请逐字引用所有条目中的这些文字行，答案中不要包含图片。

练习条目:
########################################
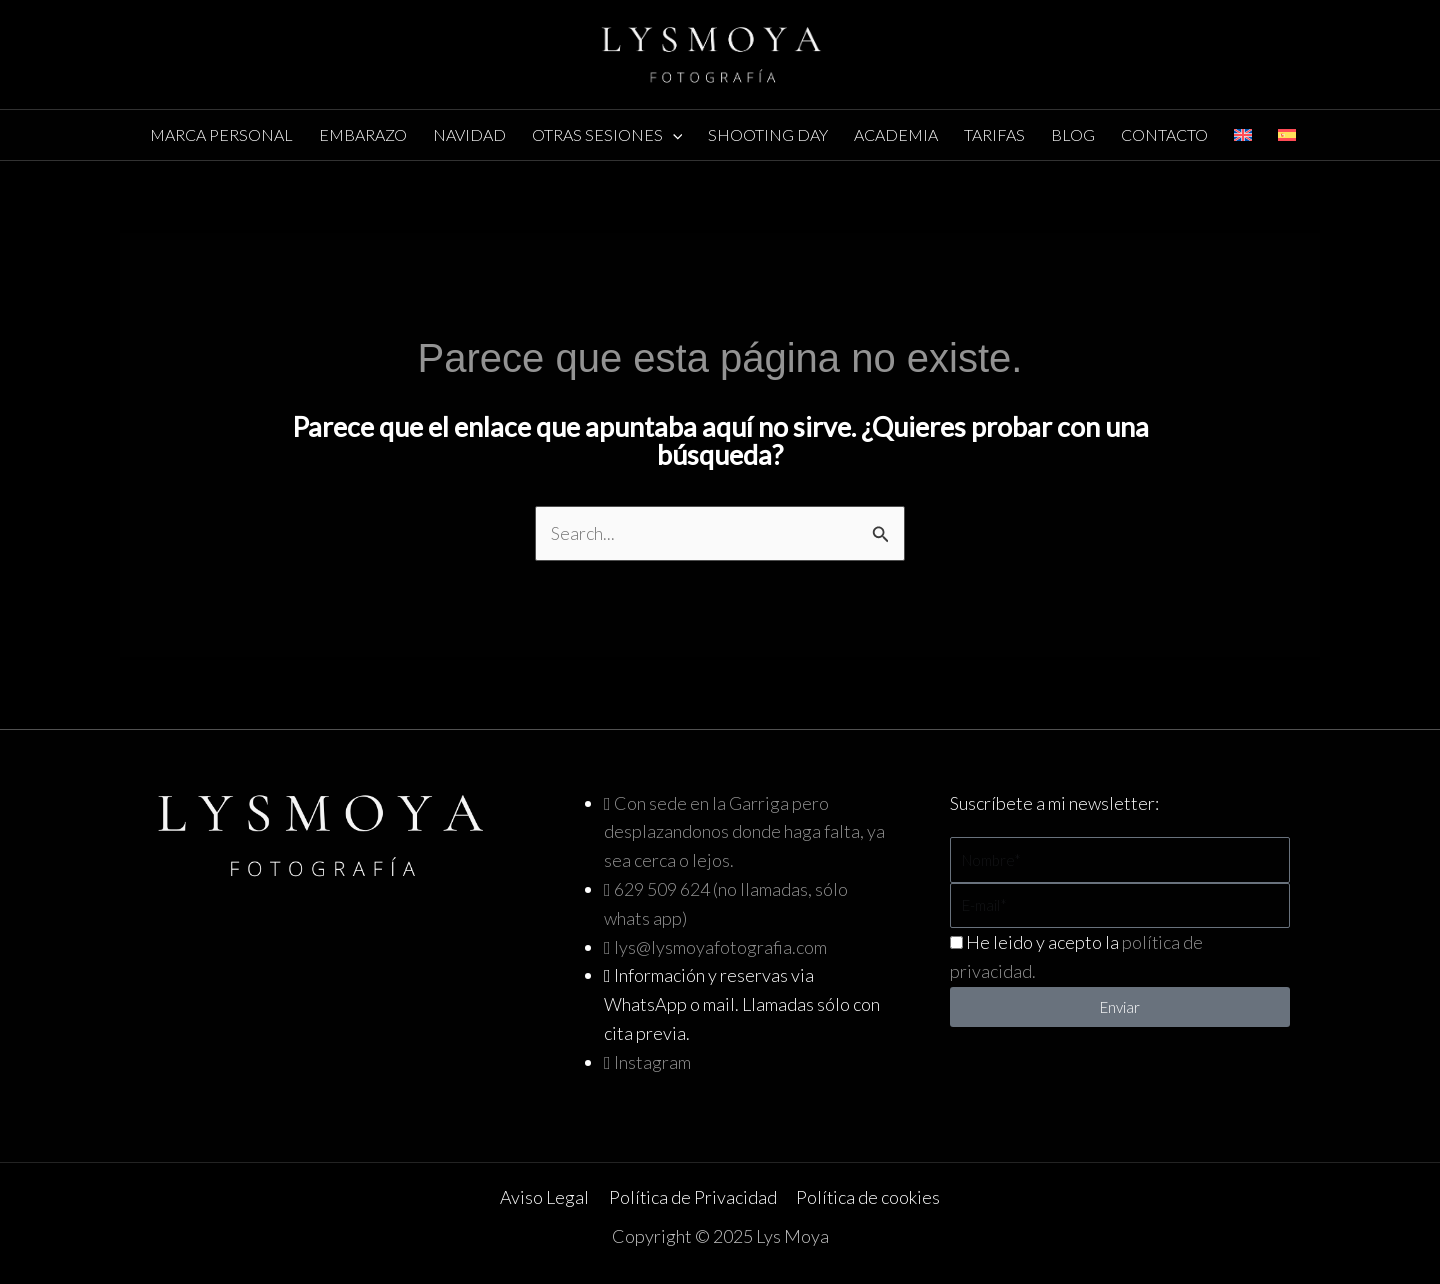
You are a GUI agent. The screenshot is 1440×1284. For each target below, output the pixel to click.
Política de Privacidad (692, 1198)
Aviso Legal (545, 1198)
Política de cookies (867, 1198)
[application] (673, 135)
########################################
作答内容:
You are a GUI agent. The screenshot is 1440×1284. For each target below, output the pixel to click.
Política de Privacidad (692, 1198)
Aviso Legal (545, 1198)
Política de cookies (867, 1198)
[application] (673, 135)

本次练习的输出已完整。